日本支部の発足と松濤館大島道場の歴史
松涛館大島道場ジャパンが2009年3月1日付けにて正式に発足いたしました。松涛館大島道場ジャパンの息吹は2006年春の沖縄合宿より始まり、本年春の鹿島神宮の合宿で7回目を数えて、うねりのように大きな気運となり、皆さんの力を合わせることによって創立いたしました。
2009年5月9日に創立記念演武会及び祝賀会をカルフォルニア・サンタバーバラ本部道場より大島劼最高師範をお迎えして行うことが出来ました。
ここで、世界の松涛館大島道場の歴史をふり返って見ます。松涛館大島道場・大島劼最高師範は1955年に南カルフォルニア大学大学院へ留学のため渡米し、同大学院在籍中の1956年に、海外における最初の空手団体となる南カルフォルニア空手同好会を結成しました。その後、本格的に空手の指導に邁進し、1957年にはカルフォルニア工科大学に海外初の大学空手部を創設し、長期にわたり同大学の講師を務めました。
また、アメリカ合衆国のみならず、カナダならびにヨーロッパ、中東、アフリカ方面においても広く空手道の普及に励み、1964年のフランス松涛館設立以来、現在ではイスラエル、スイス、カナダ、スペイン、ベルギー、ドイツ、ポーランド、ギリシャ、オランダ、オランダ領キュラソ、モロッコ、ガボン、香港等アメリカ合衆国を含め実に16カ国に松涛館を設立し、日本の武道と空手の精神を世界へ普及することに貢献しています。

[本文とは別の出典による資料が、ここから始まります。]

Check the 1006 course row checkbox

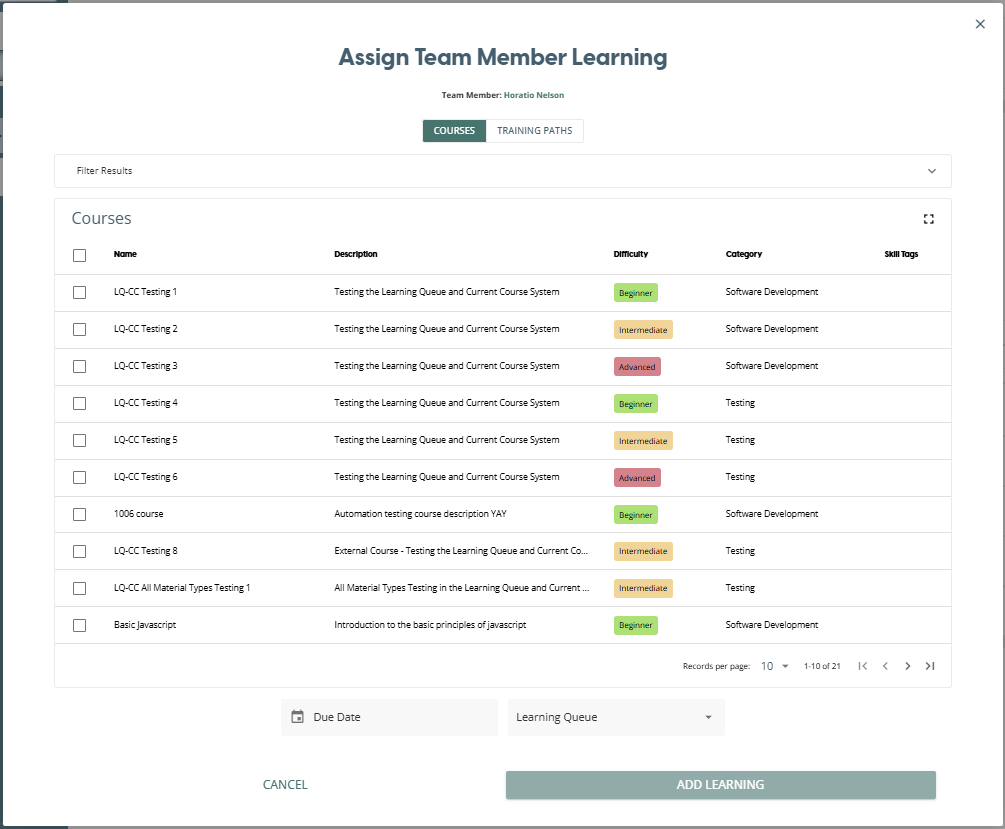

大島師範が過去に空手の指導をした者の数は60万人に及び、現在も指導を受けている者は1万5千人に達し、その中には有段者約5500名が含まれます。大島師範の空手の指導は単に技の完成のみでなく、空手を通じ世界中どこでも個人の人格が完成されることを目指すものです。例えば教え子となる各国松涛館のメンバーには大学教授を含む博士号取得者が約500名を数えています。
これらの教え子たちが人間として成長し、生涯を通じて自己の仕事の傍らで空手の稽古をたゆまず続けていることからも、大島師範が単に格闘技としての空手ではなく、武道としての空手道を教え、日本の文化を伝える指導者であることを証明しています。
稽古方針
松涛館大島道場ジャパンは世界の松涛館大島道場の一員として、世界の皆さんと心を一つにしてやっていく熱い想いです。私たちの想いはひたすら真摯に稽古をし、自らが情熱をもって研究していくものであります。
空手は武道としての側面及び技術の体得を目指します。稽古に励み各々が自身で目指すものを習得し、創意工夫し、研究して磨いていくのです。その領域はとてつもなく広大です。先へ行くと今までと違った世界が見えてきて、その発見した喜びと、驚愕と未知へのおそれがあります。その繰り返しのなかに光明がみえて来ます。
空手はまたルールに基づいて互いに技を競うスポーツ、審判員をつけた試合として発展しています。 試合組手は空手の発展に大きく寄与しました。競技としての面白さ、切磋琢磨することにより空手を追求するうえで大変に助けとなり力となります。組手試合を行い挑戦し勝ちを収めたらよいと考えます。
ただ、空手の目指すところは審判員に手を上げてもらうことではありません。真に武道として立合いを制することにあります。 立合いを制することはいかに突き蹴りを行うかということだけではなく、まさに心の持ち方、心の領域です。空手の稽古は行きつくところは自由闊達、天衣無縫、自己の実現です。
松涛館大島道場ジャパンの発足と、稽古の今後の指針を述べさせていただきました。